I think that's a pretty good overview but just wanted to add a few notes:

* The HP16500A (obsolete) ran completely from (DS/DD) floppies. There were
two drives; one in front and one in back. The 16500A is capable of running
only a limited subset of cards that were ultimately produced for the 16500
and runs a lot slower in general ... the system is built on a straight
68000 CPU.

* The HP 16500B and 16500C use a different '030 based logic board and also
were modified to boot from an internal IDE hard drive which is fairly easy
to replace with a CF card and CF-to-IDE converter. The Startech one worked
for me in my 16500B. I think the CF conversion on the 16500 makes for a
great "no worry" situation for long instrument life.
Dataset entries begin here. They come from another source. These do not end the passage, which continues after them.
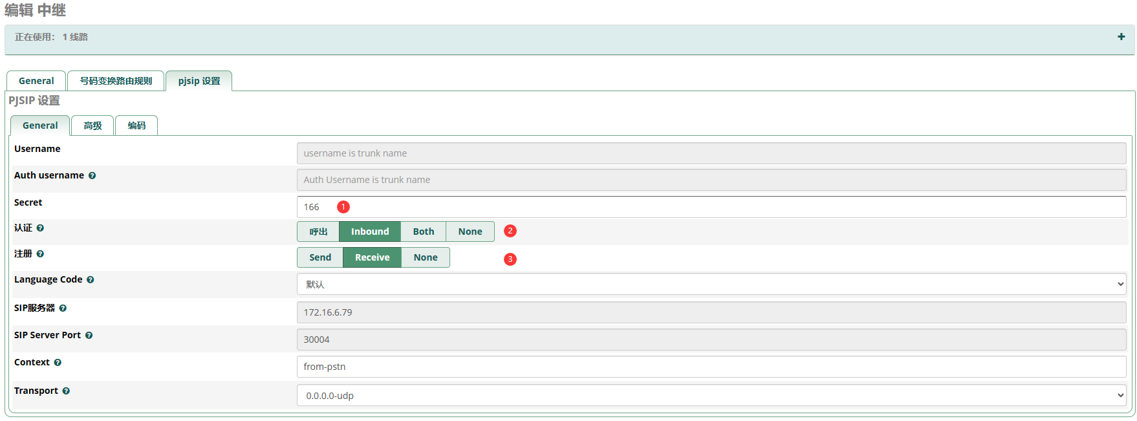Click the Transport help question icon

click(66, 391)
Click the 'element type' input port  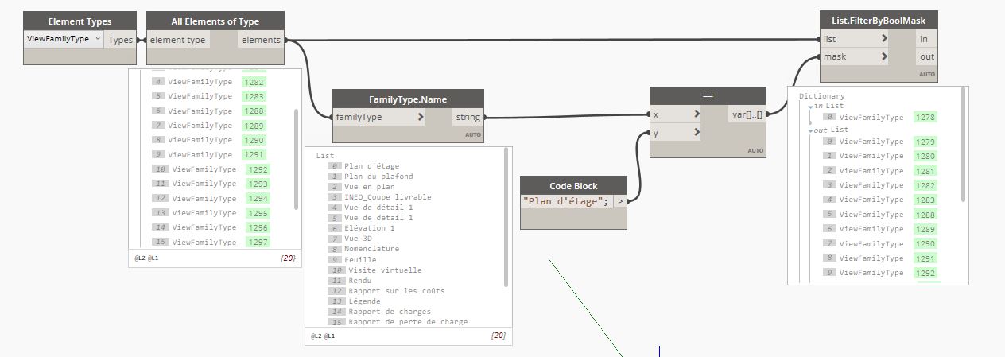178,40
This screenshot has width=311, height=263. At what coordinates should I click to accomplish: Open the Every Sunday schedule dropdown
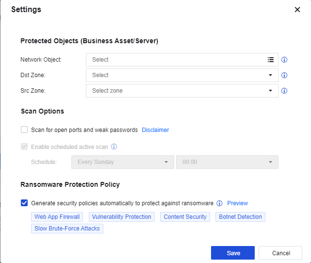pyautogui.click(x=122, y=162)
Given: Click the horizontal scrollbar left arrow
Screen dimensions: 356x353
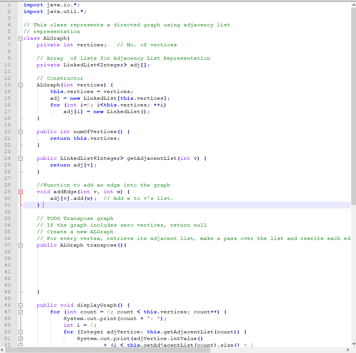Looking at the screenshot, I should pos(2,349).
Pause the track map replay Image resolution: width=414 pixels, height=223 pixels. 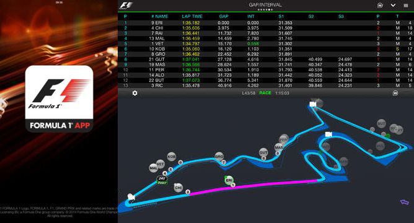(x=395, y=93)
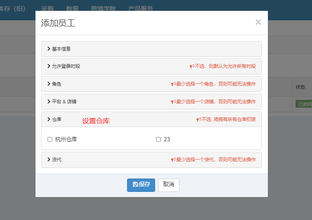Close the 添加员工 dialog with X

tap(258, 22)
* The software to reinstall a HP16500B/C is readily available on the Web
along with a bunch of other neat stuff for the platform ... inverse
assemblers; the symbol table utility; etc.

* Generally anything the "C" can do, the "B" can do and vice versa. The big
difference between the two is that they switched from HP-HIL peripherals on
the "B" to standard PS/2 peripherals on the "C", if you want to connect an
external keyboard and mouse to use in lieu of or in conjunction with the
touch screen; depending on what you have in your stash ... I happened to
have a bunch of HIL mice and a HIL keyboard so HP-HIL on the "B" doesn't
bug me.

The "B" and "C" also support an option card that has a standard 10BT
Ethernet interface on it, so you can control it remotely via X11, and SVGA
out, so you can run an external display. Not necessary but something nice
to look out for.

* The 166x and 167x generally boot from Flash or something ... no hard
drive... except the 1664 which was sort of a low cost "value model" for the
line ... I think that boots from standard 3.5" HD floppies ... avoid that
little guy. It's not bad, but limited ... you can usually find a 1660, 1661
or 1662 for about the same price with a bit of patience.

* Pretty sure the 165x also boot from DS/DD floppies completely; no hard
drive there either, AFAIK. The 165x is the first incarnation of the
mostly-GUI interface that's later seen on the 16500, 166x, 167x and so on.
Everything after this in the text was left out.